[Written problem] Extract each line from the records below that contains the word "replies".

::: Recorded information

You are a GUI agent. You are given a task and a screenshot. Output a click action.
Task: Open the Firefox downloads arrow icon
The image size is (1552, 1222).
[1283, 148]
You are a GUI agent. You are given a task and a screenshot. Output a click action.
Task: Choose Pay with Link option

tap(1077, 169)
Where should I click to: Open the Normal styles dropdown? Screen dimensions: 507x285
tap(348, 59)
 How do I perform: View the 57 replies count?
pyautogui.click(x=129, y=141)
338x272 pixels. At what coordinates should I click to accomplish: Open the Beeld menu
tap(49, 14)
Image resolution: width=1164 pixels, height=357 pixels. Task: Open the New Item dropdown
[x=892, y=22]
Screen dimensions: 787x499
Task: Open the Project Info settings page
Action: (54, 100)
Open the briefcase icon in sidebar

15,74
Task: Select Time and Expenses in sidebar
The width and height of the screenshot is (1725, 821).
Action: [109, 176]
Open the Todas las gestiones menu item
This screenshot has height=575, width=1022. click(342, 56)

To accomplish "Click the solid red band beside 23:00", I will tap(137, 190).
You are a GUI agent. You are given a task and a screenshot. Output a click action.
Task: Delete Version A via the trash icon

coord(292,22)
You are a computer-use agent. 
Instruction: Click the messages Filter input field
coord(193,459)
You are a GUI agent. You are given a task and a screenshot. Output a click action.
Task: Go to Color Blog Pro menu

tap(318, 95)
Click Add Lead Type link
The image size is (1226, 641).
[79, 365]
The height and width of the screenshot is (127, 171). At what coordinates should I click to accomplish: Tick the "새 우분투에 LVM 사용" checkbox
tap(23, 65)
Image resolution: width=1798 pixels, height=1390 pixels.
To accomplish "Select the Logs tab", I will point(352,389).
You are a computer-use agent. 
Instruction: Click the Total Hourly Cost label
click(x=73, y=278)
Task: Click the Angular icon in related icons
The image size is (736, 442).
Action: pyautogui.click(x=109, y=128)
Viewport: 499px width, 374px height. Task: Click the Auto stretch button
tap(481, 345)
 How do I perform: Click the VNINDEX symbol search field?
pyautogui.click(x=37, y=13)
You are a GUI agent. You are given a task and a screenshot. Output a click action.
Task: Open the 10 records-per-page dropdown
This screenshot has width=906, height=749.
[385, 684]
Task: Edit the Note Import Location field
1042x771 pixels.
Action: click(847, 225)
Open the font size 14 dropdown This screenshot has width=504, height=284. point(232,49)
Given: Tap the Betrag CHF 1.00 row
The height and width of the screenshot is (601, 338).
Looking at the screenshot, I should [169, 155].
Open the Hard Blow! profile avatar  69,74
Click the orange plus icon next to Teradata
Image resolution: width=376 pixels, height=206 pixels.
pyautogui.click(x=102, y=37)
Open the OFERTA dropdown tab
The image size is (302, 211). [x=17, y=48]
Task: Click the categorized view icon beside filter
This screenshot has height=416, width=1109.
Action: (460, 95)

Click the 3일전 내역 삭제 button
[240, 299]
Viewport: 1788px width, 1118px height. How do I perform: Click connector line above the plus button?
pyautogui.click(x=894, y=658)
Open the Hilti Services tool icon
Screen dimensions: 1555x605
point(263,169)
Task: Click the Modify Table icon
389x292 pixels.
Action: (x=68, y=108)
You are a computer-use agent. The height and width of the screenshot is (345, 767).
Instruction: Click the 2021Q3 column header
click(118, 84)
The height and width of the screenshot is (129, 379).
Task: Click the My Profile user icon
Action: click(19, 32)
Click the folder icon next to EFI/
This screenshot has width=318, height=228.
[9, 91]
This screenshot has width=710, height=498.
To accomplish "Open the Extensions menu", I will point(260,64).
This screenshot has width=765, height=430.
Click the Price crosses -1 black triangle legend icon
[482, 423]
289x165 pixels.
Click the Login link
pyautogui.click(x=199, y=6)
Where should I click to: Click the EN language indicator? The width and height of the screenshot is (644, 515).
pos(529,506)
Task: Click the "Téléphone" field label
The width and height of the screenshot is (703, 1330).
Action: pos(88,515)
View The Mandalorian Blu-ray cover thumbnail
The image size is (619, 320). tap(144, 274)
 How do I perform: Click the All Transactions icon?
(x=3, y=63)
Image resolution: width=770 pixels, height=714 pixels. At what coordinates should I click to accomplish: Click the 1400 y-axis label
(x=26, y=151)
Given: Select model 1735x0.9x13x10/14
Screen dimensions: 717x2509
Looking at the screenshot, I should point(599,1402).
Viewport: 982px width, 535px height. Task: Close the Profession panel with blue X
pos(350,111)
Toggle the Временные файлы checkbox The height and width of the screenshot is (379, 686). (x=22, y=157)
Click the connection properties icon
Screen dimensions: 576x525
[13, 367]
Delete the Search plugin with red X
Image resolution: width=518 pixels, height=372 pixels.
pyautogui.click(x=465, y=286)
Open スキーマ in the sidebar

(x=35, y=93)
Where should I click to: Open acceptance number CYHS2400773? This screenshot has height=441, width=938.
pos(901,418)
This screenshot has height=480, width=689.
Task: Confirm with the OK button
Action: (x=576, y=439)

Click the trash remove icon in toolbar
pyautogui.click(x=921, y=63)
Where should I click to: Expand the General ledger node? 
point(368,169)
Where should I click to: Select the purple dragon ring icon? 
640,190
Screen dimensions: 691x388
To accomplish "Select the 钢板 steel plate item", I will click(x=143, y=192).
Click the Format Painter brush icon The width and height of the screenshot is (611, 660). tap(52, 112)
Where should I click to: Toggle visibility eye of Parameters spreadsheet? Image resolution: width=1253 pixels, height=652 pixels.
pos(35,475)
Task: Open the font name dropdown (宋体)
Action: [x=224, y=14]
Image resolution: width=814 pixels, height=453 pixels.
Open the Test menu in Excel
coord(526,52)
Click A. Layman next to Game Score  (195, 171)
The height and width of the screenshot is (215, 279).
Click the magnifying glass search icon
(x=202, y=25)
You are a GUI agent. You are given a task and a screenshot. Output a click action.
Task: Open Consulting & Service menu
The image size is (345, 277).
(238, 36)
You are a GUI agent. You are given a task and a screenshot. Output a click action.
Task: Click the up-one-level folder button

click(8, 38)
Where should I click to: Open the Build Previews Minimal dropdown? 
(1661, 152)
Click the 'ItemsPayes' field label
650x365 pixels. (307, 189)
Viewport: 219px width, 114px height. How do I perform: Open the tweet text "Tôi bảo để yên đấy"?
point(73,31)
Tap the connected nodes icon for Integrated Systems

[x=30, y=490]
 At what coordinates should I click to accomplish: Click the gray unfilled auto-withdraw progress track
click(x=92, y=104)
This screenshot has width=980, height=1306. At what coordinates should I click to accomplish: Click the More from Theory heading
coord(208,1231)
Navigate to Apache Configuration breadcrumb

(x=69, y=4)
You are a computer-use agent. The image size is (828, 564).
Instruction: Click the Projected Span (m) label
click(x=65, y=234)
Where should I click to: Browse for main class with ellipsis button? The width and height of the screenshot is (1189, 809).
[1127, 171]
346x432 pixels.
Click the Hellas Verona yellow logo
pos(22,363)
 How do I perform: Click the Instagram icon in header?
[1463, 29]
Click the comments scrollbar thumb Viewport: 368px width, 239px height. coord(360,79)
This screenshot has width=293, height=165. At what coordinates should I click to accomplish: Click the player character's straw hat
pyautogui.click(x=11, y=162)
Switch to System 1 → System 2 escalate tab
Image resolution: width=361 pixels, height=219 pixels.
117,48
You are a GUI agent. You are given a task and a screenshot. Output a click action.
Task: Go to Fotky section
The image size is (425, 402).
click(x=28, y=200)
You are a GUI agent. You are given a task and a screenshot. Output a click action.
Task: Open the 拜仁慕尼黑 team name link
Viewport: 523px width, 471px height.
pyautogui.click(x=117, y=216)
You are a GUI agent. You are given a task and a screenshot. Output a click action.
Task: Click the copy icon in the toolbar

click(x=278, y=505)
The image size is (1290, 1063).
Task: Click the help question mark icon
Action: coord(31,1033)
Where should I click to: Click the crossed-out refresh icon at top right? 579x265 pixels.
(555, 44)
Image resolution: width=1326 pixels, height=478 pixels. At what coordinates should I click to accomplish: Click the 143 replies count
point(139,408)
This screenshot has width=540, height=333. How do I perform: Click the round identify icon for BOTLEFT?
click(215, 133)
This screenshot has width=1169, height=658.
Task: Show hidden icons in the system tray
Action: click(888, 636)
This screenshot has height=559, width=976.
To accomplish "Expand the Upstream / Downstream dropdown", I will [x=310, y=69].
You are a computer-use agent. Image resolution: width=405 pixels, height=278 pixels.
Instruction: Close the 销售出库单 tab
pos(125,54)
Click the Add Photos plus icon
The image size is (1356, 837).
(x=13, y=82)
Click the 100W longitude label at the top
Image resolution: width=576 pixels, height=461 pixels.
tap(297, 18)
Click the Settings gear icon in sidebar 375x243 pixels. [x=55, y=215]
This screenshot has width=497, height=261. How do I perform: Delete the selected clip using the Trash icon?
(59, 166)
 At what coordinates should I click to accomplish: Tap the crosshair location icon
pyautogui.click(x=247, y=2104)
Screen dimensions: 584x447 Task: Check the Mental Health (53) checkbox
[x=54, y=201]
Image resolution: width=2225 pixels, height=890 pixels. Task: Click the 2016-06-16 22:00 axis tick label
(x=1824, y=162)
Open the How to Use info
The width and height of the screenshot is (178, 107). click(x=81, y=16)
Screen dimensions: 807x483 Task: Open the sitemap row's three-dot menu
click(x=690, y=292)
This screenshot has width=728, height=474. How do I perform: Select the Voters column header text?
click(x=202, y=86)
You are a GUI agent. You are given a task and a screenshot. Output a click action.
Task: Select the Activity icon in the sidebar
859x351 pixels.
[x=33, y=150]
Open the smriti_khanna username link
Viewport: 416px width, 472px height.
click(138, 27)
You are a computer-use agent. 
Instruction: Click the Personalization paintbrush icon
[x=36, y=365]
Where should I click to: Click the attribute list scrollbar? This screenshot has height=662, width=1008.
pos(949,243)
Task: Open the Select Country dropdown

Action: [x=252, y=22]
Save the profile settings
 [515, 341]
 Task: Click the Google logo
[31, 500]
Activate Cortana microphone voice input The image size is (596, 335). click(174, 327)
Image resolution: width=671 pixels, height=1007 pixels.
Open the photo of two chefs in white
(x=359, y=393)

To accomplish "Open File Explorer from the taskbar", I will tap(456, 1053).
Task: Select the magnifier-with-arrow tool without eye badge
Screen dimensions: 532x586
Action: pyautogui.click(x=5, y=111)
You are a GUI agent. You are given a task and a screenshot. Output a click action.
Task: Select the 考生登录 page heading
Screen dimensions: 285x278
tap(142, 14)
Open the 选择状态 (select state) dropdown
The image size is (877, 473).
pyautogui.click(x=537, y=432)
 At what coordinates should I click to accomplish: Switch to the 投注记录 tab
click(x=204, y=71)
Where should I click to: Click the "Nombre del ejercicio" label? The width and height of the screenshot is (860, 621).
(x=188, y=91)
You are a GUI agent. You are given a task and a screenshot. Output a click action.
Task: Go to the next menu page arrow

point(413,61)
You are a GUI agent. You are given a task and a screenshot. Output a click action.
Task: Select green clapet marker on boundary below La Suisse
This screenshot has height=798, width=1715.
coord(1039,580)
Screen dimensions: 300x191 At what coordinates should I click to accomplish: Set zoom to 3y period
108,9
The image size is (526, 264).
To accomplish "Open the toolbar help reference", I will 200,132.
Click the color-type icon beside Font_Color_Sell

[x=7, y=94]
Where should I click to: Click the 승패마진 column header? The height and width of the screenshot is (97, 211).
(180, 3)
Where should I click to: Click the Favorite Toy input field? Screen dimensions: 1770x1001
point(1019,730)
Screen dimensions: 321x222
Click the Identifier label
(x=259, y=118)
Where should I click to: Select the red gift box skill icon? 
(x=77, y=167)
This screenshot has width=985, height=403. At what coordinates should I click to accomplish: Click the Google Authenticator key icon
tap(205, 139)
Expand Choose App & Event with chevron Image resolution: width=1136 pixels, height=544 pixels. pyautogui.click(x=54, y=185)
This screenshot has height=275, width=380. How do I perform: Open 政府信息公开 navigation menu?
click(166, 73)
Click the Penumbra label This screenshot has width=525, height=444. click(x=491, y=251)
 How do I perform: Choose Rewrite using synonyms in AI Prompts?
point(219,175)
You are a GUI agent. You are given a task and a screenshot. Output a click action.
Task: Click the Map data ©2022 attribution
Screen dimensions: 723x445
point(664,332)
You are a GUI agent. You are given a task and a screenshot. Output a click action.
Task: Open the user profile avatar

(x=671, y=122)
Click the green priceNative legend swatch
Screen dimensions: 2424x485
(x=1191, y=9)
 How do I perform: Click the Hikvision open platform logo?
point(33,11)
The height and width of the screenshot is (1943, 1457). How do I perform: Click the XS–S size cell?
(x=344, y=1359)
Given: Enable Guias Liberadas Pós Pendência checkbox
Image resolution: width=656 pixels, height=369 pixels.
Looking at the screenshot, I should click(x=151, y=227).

::::::

[Result]
 How do I perform: View the 57 replies count?
Image resolution: width=1326 pixels, height=478 pixels. At what coordinates should I click to accomplish: Click the 143 replies count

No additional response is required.